Oxford academics call for fossil fuel divestment

Around 60 University of Oxford academics have used an open letter to demand the institution stops investing in fossil fuel companies.

June 2, 2014

The letter, signed by members of the Biodiversity Institute, the School of Geography and the Environment, and the department of physics, among others, comes as a university-wide consultation on fossil fuel divestment draws to a close.

The consultation was launched following a year of campaigning on behalf of the student-led Fossil Free Campaign.

Among the 64 signatories so far are Lord May of Oxford, former chief scientific adviser to the UK government and Gordon Clark, current director of the Oxford Smith School of Enterprise and the Environment.

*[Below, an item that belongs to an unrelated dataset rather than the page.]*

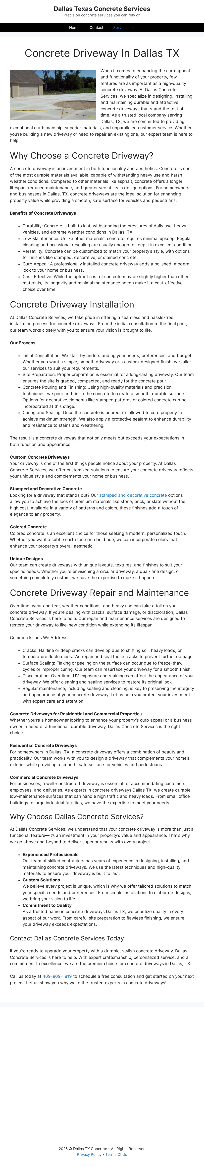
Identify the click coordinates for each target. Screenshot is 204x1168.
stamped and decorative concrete (133, 495)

Henry Shue, professor of politics and international relations at Oxford, and one of the letter’s signatories, said: “We at Oxford like to claim the mantle of intellectual leadership…here is our opportunity to display genuine leadership when it counts.”

Many Oxford students have also backed the proposal, which follows a similar call in April from nearly 100 Harvard University academics who urged their institution via an open letter to remove holdings in oil and coal companies from its $33 billion (£20 billion) endowment.

Brenda Boardman, emeritus fellow at Oxford’s Environmental Change Institute and another of the signatories of the Oxford letter who spoke at a rally on 31 May, said: “We can only burn 20 per cent of the carbon in the proven fossil fuel reserves. We’ll have reached that limit in 16 years at present rates of consumption.

“We know about housing bubbles. Now we have a carbon bubble, a bubble of unreal value. It is too risky to own shares in this bubble. It has to burst and will burst if we are sane and want to avoid dangerous climate change.”